Les escribo muy cordialmente debido a que requiero ayuda ya que se me esta presentando el siguiente problema:

Estoy realizando la domotización de una vivienda pequeña, estamos automatizando 8 circuitos de iluminacaón en la casa.

Todo funciona de maravilla, hasta que se conectan equipos reguladores de tension como los cargadores de laptops.

Al conectar ese tipo de equipo la domotización no funciona, y cuando lo hace funciona mal. Por ejemplo mando a encender el circuito Nº 1 y se enciende el 2 o el 3 por ejemplo. Aunque normalmente no enciende ninguno.

Al parecer es un problema de ruido que se esta metiendo el la red electrica.

Espero que puedan darme sugerencias para solucionar este problema.

Sin más me despido esperando su ayuda. Gracias de antemano.


----------



## ELCHAVO (Dic 16, 2009)

supongo que los sistemas que uds instalan se comunican por el mismo cable de AC ?? protocolo phillips one wire ???, yo sugeriria observar la puesta a tierra de esa casa, posiblemente y debido a esto es que el ruido se les mete por alli, por falta de una buena tierra.


----------



## El nombre (Dic 25, 2009)

y menos mal que no tienes instalado un variador.
Eso pasa en la mayoria de casos por los armonicos que sueltan a la red.

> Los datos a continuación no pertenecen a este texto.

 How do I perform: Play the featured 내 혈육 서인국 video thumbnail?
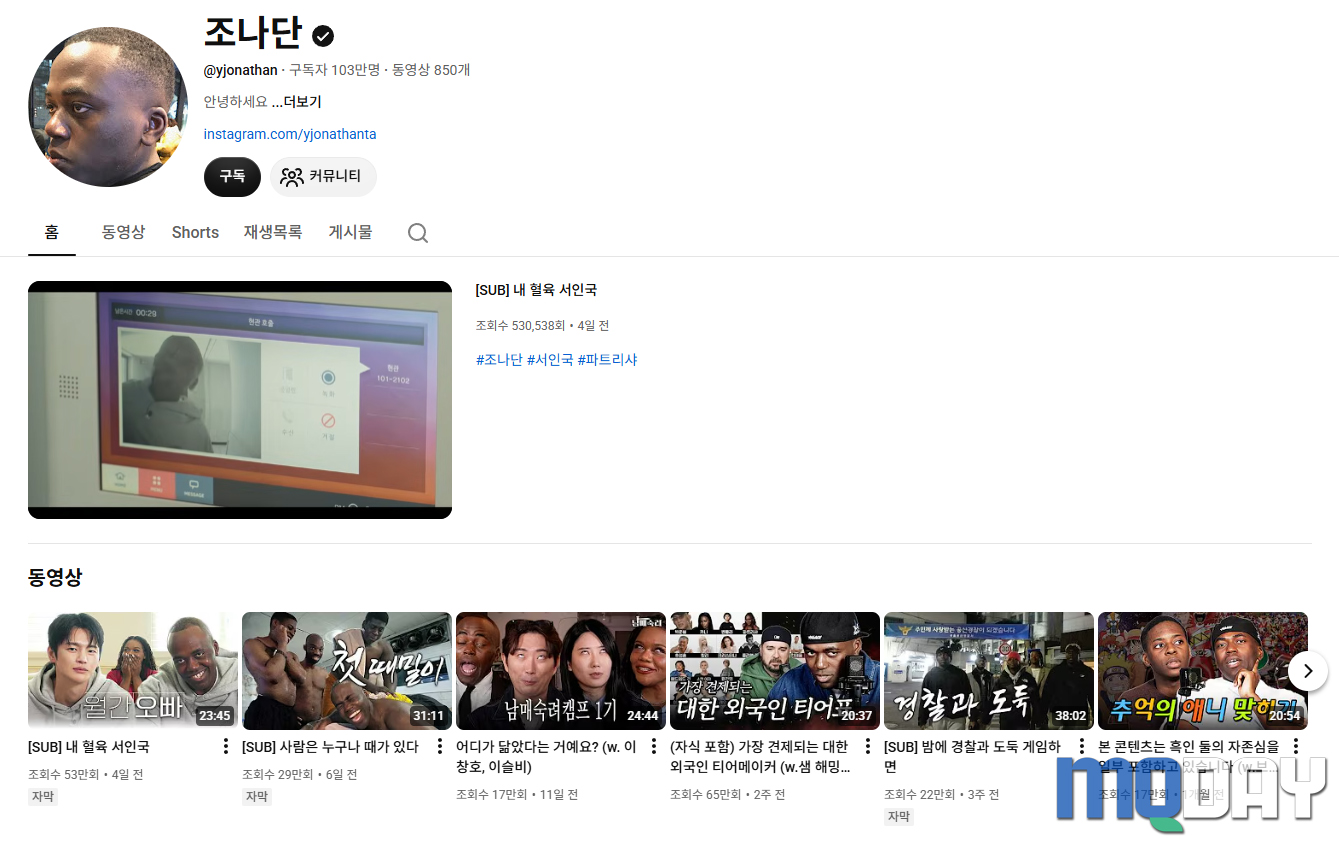tap(240, 400)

Colocale un filtor a esos enchufes para que no salgan a la red.
Prueba en colocar un par de bobinas contrafasadas entre el enchufe y el equipo generador de interferencias. 
El sistema lo usan las fuentes mas o menos legales. un ejemplo donde se puede ver ese filtro es en las fuentes de los pc. impresoras. 
prueba y si te mejora la instalacion ya sabes lo que tienes que hacer:
notificarlo por aqui, si no funciona igual a ver que se puede hacer.
Saludos


----------